Figure 2-16 Visio Services in action
In SharePoint Server 2010, there is a Visio Service that is similar to Excel Services. It allows you to publish a Visio diagram to SharePoint, enable live updates of the data-connected shapes, and dynamically zoom and pan around the diagram. Although this sounds like limited functionality, if you think about it, it’s just opened the door to Visio as a report designer. An example of a published Visio diagram is in Figure 2-16.
Business Connectivity Services
MOSS 2007 introduced the Business Data Catalog (BDC). This was an XML-driven modeling library to enable SharePoint developers to create business data connections to any business system. The idea was that then business data could show up in searches and be read by reporting applications. Unfortunately, the BDC was read-only, hard to configure correctly, connections required hacking XML, and the usefulness was somewhat limited.

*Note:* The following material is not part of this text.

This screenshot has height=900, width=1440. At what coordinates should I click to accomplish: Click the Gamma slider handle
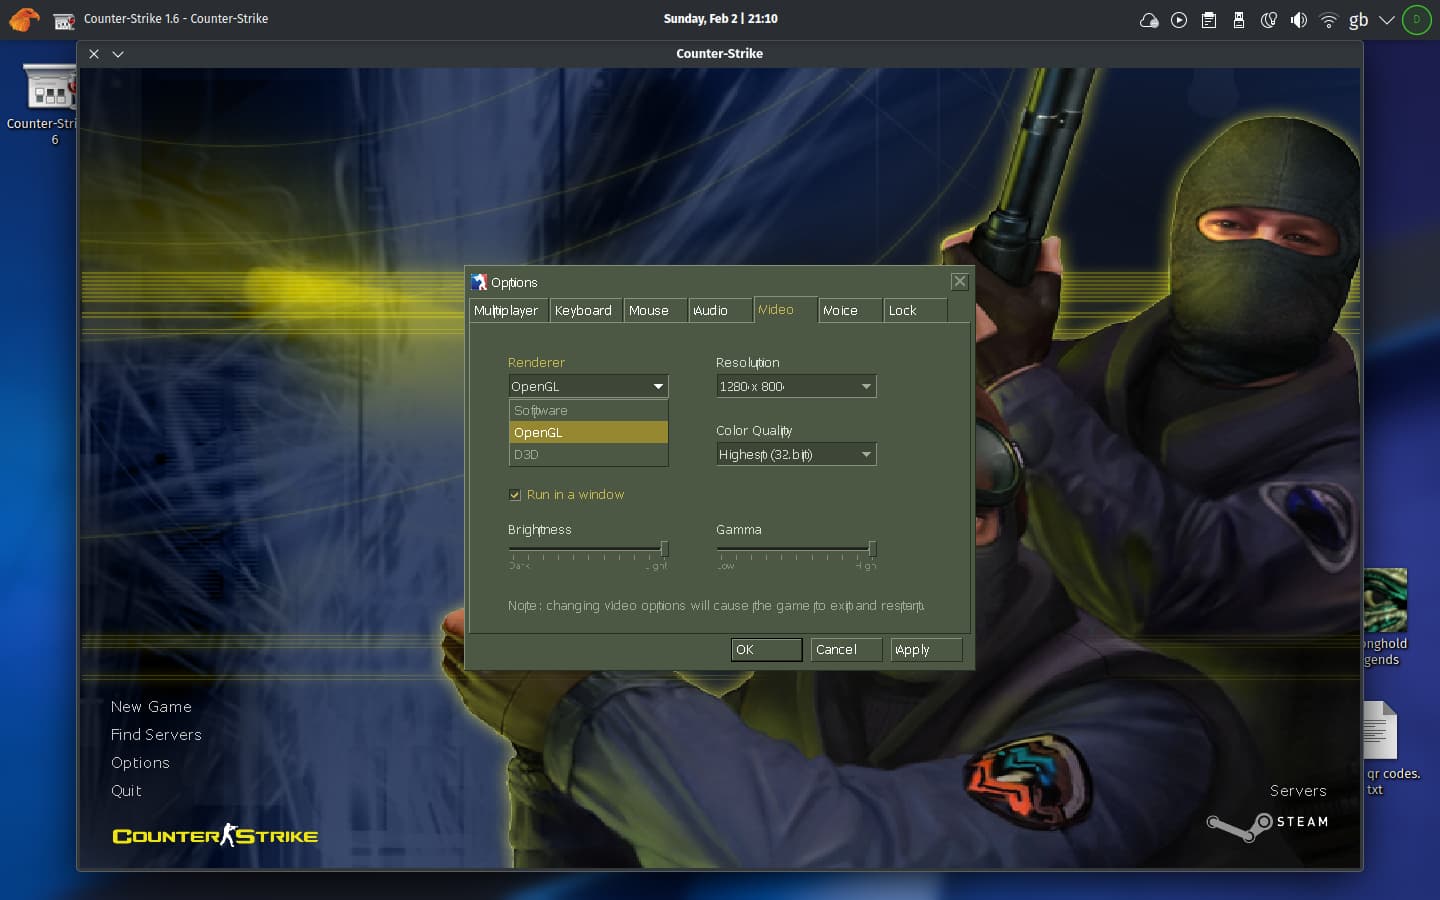(872, 548)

Enter SharePoint 2010 and Business Connectivity Services (BCS). Business Connectivity Services provides “no-code” connectivity to external business systems so that using them internally is uniform and easy to understand for SharePoint users. In addition, the connections are now read/write, governed by the security around the connection ID.
With BCS, a DBA creates a model of the business system, which is then maintained in a metadata catalog. From that catalog, SharePoint users can access and leverage connections to any business system mapped.
Hopefully, these first two chapters have given you a general feel for business intelligence in general, and then how the SQL Server and Office technologies fit into a BI world. From here, we’re going to dive deeply into these technologies to give you a working understanding of their features, limitations, and how to use them, both as a content creator and as a content consumer.